Required action => Repeat the records below exactly, beginning at the first line and finishing with the line that contains "Given: Select Ela's".

Given data =>
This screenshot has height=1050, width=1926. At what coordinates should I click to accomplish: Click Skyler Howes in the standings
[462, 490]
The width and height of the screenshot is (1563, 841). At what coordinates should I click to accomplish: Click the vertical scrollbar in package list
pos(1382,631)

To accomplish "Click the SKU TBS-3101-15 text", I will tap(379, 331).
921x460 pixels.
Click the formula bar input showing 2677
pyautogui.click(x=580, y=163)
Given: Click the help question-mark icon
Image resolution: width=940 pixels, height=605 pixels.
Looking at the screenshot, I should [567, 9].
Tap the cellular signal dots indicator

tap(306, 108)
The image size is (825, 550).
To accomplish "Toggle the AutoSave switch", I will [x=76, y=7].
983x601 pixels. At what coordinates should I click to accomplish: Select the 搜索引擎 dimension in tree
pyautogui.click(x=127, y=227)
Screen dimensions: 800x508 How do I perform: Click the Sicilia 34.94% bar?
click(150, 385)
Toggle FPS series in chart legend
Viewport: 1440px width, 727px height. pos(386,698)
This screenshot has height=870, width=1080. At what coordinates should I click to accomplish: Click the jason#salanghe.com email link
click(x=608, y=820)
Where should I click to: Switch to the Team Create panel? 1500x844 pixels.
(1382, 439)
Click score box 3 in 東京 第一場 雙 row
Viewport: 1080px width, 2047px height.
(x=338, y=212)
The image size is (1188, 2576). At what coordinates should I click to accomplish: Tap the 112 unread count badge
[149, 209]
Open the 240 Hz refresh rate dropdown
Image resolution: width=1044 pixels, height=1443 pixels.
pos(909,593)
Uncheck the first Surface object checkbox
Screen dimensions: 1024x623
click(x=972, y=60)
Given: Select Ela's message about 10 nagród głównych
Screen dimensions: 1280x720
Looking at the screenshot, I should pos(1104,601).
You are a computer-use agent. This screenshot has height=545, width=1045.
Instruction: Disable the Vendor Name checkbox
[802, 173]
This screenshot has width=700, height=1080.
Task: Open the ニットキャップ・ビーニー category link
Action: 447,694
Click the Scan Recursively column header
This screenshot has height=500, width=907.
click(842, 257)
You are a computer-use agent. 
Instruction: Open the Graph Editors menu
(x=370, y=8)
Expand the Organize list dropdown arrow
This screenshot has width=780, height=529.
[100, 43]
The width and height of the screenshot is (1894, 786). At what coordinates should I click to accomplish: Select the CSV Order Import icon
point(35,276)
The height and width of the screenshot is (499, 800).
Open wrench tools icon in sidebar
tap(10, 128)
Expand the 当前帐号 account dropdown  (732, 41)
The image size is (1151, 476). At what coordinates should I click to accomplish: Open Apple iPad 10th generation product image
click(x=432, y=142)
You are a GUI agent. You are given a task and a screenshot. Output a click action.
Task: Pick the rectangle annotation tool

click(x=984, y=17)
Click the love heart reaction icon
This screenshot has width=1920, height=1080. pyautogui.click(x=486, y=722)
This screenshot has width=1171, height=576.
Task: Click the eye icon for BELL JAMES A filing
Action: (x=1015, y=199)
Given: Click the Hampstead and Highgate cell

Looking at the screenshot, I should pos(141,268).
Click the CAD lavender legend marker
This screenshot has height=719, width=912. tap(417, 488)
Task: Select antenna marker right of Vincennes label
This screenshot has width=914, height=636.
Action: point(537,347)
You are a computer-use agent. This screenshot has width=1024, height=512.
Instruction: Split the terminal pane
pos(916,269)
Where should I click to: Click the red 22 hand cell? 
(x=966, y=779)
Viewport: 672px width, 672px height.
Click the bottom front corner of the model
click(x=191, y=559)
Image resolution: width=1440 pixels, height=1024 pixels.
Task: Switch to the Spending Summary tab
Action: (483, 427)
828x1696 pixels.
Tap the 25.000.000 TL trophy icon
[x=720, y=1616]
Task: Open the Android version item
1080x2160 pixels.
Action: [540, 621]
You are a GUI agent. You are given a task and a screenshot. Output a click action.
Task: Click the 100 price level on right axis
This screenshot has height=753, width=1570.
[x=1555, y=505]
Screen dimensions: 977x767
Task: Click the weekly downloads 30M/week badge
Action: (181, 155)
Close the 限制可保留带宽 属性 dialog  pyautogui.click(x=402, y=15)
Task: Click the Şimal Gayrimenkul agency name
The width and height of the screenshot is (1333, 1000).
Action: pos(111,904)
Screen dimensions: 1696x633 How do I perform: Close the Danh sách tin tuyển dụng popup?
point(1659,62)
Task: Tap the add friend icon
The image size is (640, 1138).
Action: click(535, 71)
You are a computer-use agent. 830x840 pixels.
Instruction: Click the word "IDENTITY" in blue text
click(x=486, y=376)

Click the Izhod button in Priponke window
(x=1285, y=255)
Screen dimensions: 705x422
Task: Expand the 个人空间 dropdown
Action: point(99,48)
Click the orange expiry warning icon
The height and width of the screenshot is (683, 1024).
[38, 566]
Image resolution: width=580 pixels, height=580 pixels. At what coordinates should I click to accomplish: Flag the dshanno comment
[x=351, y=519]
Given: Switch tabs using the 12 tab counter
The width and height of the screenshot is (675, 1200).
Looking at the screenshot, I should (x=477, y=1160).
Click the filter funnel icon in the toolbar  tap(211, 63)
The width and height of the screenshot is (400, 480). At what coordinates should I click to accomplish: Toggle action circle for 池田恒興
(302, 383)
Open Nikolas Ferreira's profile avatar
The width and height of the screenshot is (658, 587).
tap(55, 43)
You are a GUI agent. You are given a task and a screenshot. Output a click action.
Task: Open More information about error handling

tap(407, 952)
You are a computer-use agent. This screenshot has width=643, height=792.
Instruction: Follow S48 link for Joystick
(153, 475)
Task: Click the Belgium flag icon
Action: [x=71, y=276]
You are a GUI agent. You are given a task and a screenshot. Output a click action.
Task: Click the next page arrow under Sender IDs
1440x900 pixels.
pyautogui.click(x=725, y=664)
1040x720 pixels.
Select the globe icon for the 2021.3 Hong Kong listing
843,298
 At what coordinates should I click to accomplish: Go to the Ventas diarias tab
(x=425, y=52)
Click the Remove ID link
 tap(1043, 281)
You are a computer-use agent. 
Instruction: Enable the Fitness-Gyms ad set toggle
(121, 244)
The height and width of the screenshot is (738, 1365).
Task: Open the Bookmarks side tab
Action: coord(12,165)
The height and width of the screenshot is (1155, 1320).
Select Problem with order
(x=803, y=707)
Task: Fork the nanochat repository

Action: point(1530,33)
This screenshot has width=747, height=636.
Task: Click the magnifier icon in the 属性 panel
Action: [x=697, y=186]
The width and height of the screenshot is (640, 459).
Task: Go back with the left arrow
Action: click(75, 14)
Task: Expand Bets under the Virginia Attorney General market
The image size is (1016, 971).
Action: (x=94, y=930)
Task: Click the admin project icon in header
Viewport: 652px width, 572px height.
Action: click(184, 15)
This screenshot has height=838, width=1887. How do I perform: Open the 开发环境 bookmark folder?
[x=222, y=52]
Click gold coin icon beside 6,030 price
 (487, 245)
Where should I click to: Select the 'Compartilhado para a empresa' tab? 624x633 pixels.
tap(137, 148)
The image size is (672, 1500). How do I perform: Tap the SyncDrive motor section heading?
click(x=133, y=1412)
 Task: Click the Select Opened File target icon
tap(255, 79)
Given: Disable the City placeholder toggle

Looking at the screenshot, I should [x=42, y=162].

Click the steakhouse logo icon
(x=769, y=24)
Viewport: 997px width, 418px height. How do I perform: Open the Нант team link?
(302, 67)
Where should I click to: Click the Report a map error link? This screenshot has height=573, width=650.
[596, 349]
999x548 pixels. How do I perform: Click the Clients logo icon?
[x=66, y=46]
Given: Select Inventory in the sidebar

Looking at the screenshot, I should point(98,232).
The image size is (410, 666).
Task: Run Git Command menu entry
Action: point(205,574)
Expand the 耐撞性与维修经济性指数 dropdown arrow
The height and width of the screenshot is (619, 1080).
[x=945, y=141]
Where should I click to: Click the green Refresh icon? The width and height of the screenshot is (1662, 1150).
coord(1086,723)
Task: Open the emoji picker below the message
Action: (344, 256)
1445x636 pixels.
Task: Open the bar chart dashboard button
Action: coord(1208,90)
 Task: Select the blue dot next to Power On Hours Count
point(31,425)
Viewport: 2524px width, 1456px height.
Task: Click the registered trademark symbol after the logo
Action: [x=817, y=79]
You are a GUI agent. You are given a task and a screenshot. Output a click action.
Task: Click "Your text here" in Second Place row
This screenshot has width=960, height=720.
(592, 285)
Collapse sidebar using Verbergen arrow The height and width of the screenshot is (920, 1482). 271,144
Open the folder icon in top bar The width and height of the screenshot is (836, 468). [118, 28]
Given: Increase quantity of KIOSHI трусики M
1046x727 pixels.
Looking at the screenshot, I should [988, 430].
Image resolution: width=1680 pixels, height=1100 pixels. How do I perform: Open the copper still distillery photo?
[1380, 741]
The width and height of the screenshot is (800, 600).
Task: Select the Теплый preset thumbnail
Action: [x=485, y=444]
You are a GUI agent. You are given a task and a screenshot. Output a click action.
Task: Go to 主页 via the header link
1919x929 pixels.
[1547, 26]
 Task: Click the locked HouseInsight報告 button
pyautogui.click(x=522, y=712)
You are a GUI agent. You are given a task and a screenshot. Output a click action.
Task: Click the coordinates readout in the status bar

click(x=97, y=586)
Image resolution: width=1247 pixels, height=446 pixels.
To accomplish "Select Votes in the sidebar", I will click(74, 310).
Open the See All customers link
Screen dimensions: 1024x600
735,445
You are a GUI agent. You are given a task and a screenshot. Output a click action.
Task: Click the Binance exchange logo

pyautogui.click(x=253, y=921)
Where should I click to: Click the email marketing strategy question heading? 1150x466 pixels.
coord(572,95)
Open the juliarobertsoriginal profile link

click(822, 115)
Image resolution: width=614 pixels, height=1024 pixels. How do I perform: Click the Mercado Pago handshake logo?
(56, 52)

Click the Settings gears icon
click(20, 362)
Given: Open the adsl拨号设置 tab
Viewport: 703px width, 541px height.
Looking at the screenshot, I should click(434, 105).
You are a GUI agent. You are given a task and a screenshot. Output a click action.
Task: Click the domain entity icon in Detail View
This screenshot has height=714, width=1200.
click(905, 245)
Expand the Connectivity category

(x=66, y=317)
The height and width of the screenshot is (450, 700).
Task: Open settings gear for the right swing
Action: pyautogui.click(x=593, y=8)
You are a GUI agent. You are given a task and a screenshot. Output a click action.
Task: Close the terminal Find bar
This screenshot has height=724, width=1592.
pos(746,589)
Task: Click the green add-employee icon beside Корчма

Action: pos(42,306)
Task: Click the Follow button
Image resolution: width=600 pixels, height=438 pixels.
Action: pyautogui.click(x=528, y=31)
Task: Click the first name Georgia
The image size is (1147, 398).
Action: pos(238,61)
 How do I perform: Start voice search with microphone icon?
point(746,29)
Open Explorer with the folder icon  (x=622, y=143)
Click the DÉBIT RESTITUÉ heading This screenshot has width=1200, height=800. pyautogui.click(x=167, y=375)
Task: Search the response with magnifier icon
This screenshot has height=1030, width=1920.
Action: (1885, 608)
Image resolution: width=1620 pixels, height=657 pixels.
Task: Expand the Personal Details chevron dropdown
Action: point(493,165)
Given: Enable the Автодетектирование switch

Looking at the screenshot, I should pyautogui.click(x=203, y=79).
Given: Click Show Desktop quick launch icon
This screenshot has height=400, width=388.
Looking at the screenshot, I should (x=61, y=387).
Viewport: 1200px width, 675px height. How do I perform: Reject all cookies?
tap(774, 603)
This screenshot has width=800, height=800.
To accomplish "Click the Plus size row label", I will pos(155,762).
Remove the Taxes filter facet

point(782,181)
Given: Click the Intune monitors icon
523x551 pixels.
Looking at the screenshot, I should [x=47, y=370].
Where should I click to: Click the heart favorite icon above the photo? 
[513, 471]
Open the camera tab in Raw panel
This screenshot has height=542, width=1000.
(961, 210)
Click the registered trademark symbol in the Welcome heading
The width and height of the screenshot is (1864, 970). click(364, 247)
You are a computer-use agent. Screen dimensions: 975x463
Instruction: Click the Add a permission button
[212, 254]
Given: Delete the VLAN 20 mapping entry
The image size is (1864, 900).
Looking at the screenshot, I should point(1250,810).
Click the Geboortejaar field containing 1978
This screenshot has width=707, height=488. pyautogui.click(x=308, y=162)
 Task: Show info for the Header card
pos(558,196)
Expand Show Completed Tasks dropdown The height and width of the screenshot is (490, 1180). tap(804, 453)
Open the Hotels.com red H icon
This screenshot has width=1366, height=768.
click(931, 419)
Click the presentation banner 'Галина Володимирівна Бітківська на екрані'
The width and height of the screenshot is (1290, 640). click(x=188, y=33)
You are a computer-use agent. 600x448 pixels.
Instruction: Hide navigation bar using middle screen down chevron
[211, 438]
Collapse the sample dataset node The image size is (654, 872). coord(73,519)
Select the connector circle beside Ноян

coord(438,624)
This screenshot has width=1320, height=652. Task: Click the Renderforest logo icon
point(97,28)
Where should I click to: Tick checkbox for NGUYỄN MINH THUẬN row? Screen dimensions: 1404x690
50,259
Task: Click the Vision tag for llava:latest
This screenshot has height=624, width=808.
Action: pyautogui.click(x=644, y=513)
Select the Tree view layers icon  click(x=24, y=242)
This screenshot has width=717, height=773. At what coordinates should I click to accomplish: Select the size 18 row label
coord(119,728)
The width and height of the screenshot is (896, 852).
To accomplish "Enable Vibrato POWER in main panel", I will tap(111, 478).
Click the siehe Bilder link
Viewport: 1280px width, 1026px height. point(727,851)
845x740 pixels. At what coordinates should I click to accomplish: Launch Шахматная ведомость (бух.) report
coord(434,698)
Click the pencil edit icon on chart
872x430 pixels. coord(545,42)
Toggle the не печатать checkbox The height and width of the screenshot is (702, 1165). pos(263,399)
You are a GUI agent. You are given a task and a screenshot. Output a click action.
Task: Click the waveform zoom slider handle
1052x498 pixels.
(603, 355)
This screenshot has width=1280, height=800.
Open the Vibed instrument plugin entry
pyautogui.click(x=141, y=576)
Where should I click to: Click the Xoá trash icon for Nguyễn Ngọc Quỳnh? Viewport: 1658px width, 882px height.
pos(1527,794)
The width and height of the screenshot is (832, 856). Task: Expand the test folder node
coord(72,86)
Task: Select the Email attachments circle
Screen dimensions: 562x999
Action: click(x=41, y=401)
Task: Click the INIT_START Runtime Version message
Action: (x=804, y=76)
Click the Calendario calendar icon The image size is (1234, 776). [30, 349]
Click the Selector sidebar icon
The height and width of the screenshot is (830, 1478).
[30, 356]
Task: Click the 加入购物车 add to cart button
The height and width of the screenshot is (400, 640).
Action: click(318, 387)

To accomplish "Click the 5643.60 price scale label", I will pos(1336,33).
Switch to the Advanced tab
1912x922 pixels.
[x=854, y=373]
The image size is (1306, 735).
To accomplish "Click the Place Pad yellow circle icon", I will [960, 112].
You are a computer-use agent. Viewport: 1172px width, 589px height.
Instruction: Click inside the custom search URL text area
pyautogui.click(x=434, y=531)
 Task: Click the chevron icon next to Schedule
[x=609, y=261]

Task response =>
This screenshot has height=1050, width=1926. At what coordinates should I click to accomplish: Click Skyler Howes in the standings
[462, 490]
The width and height of the screenshot is (1563, 841). At what coordinates should I click to accomplish: Click the vertical scrollbar in package list
pos(1382,631)

To accomplish "Click the SKU TBS-3101-15 text", I will tap(379, 331).
921x460 pixels.
Click the formula bar input showing 2677
pyautogui.click(x=580, y=163)
Given: Click the help question-mark icon
Image resolution: width=940 pixels, height=605 pixels.
Looking at the screenshot, I should [567, 9].
Tap the cellular signal dots indicator

tap(306, 108)
The image size is (825, 550).
To accomplish "Toggle the AutoSave switch", I will [x=76, y=7].
983x601 pixels. At what coordinates should I click to accomplish: Select the 搜索引擎 dimension in tree
pyautogui.click(x=127, y=227)
Screen dimensions: 800x508 How do I perform: Click the Sicilia 34.94% bar?
click(150, 385)
Toggle FPS series in chart legend
Viewport: 1440px width, 727px height. pos(386,698)
This screenshot has height=870, width=1080. At what coordinates should I click to accomplish: Click the jason#salanghe.com email link
click(x=608, y=820)
Where should I click to: Switch to the Team Create panel? 1500x844 pixels.
(1382, 439)
Click score box 3 in 東京 第一場 雙 row
Viewport: 1080px width, 2047px height.
(x=338, y=212)
The image size is (1188, 2576). At what coordinates should I click to accomplish: Tap the 112 unread count badge
[149, 209]
Open the 240 Hz refresh rate dropdown
Image resolution: width=1044 pixels, height=1443 pixels.
pos(909,593)
Uncheck the first Surface object checkbox
Screen dimensions: 1024x623
click(x=972, y=60)
Given: Select Ela's message about 10 nagród głównych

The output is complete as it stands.